You escaped Cambodia and recently relocated to Switzerland. What is your daily life like so far away from your country and your community of faith?
The political situation in my country has indeed worsened, which is why, for my safety, I had to travel to Switzerland. I am living in a Buddhist temple in the canton of Bern since July 2020, where I enjoy peace and quietness, even though I continue to help the Cambodian people from afar. I greatly miss my country, my temple, my family, and my friends but I am grateful to be welcomed in Switzerland. This country allows me to express myself freely, without having to worry about my safety any longer.
Are you worried about the future?
Yes, I am worried. Not so much about my personal fate – even though it is currently very uncertain – but above all for the Cambodian people, facing crackdowns on their fundamental rights. Standing up for human rights is not a crime, but it is in the eyes of the ruling party.

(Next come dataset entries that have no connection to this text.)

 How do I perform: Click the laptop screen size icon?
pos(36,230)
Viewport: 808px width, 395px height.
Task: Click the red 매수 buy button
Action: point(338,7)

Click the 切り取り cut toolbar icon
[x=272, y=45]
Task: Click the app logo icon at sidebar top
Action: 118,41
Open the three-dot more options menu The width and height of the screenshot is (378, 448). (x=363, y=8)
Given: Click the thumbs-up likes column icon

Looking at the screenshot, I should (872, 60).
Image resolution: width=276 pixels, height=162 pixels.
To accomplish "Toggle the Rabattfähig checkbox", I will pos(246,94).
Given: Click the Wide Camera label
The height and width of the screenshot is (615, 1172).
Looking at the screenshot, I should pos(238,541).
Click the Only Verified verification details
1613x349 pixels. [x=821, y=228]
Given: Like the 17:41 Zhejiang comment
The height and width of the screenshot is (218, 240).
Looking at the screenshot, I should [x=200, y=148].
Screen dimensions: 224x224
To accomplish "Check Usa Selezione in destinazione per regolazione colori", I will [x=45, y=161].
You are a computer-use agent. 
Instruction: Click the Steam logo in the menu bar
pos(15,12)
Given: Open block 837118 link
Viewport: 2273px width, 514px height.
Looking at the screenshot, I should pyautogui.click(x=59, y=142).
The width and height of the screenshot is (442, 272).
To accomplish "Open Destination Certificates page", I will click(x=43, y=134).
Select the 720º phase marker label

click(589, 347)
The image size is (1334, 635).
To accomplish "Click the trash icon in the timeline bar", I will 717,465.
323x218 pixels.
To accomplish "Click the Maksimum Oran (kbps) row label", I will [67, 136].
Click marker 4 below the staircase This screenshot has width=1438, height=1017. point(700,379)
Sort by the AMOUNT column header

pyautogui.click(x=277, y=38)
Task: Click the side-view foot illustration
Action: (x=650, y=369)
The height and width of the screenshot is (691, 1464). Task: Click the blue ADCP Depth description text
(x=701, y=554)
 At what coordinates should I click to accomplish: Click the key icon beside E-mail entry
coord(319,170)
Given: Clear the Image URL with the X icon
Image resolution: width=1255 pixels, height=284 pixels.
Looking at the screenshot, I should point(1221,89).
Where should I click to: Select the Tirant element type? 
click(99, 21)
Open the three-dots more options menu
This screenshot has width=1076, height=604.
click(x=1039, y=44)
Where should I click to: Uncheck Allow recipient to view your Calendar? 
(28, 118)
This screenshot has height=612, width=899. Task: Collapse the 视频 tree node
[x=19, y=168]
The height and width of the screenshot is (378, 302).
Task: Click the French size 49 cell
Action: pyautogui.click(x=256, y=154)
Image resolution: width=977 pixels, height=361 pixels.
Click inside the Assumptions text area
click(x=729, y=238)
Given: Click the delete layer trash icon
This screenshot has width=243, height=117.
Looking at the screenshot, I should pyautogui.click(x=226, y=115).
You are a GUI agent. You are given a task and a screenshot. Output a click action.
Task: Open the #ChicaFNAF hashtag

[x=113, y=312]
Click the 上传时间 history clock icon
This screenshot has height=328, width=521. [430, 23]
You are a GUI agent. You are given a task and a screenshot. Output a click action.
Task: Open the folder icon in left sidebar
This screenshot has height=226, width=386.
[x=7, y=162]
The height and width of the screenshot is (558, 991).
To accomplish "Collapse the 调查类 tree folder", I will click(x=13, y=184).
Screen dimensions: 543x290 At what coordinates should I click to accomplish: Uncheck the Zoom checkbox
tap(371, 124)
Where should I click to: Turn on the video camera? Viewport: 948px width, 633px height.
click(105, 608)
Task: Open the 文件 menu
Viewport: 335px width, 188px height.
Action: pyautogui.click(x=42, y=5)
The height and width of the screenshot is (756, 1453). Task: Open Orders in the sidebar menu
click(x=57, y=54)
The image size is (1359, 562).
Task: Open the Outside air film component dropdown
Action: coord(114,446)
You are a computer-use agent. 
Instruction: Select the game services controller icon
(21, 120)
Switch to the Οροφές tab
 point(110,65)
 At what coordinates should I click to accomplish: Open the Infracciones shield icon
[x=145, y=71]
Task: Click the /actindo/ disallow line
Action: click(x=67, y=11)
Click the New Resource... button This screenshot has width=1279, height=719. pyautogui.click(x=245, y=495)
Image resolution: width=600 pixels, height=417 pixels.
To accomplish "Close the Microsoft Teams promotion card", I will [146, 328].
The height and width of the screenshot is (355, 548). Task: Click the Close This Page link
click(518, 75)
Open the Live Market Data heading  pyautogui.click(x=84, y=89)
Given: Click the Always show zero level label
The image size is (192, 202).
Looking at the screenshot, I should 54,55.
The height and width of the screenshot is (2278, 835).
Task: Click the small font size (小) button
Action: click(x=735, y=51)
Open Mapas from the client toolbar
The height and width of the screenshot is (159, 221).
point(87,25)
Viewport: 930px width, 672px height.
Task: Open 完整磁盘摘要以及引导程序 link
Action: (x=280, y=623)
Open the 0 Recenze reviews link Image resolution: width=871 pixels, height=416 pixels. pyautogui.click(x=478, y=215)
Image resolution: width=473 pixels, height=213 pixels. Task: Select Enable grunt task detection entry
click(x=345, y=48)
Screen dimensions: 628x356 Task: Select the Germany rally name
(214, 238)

You are known as the “Social Media Monk”. How did you come up with the idea of using audio-visual and social media as a mean to promote human rights and to document the abuses in Cambodia?
Only real information will bring justice. If we don’t have evidence on human rights violations, we can’t advocate against them. The people in power in Cambodia will only listen if we bring solid evidence. Otherwise, they’ll accuse us of reporting “fake news”. Back in 2009, I documented human rights abuses with my camera. I uploaded the video to a CD and passed it on to other people to spread the message. With the rise of Facebook in 2013 and the dissemination of smartphones, I started to use social media, by live-streaming events or sharing information directly on Facebook.
Having faced a smear campaign leading to your exile, are you still considering that social media is an ally in the fight for social justice, democracy and human rights?
Access to information is crucial in the fight for human rights. Especially in a country like Cambodia, where there is neither independent press nor free speech, the use of social media is a way of empowering people. The Cambodian authorities have well understood the power of social media and are now using those tools against activists, with harassment or smear campaigns. Why? Because they fear that information could lead to the people questioning power. I still believe that social media is an ally for social justice and democracy, but the battle between information and fake news is unfair since the authorities are investing important resources and tools, which activists can hardly compete with. We, however, keep educating and training each other on how to use social media to document human and land rights violations.
You are a prominent activist, but also a Buddhist monk. How does your faith inspire your battle for human rights?
The Buddha advocated for the respect of life, peace and justice, three pillars of the human rights movement as well, which makes him the very essence of a human and environmental rights defender! It is therefore not surprising that many monks in Cambodia are committed to human rights. I was one of the first monks to stand up for social justice in my country, but I have long since ceased to be the only one. However, it is not without danger for monks to get involved in these issues. Buddhism is an independent and a-political institution, a symbol of peace and justice in my country. So, when the monks are getting vocal about the regime’s abuses, they represent a serious threat to the Cambodian government, which retaliates with more crackdowns.
You received the Martin Ennals Award in 2012. Has this award made a difference for you?
Yes, it greatly did! The Martin Ennals Award is not only important for human rights defenders in Cambodia, but all over the world. It gave me recognition and protection. While my government tried to bash my work, the Award gave me the confidence to pursue my battle, knowing I was doing the right thing.
Do you have a message to young activists?
Many challenges await the new generation in those troubled times, in Cambodia and other places in the world, but my advice to the younger generation is to keep fighting for human and land rights. They must use whatever tools are at their disposal to advocate for social justice issues and document abuses, be it through their smartphones, social media, or other. Young activists must remain visible and connected. This will make them stronger.
And what is your hope for the future?
According to the Buddha everything in the world changes, always. I therefore believe Cambodia will also change. We must continue to empower the people so they can come forward together in solidarity to demand change and confront the ruling party. In their hearts, Cambodian people have already changed. It should now be the turn of our authorities to embrace this change as well.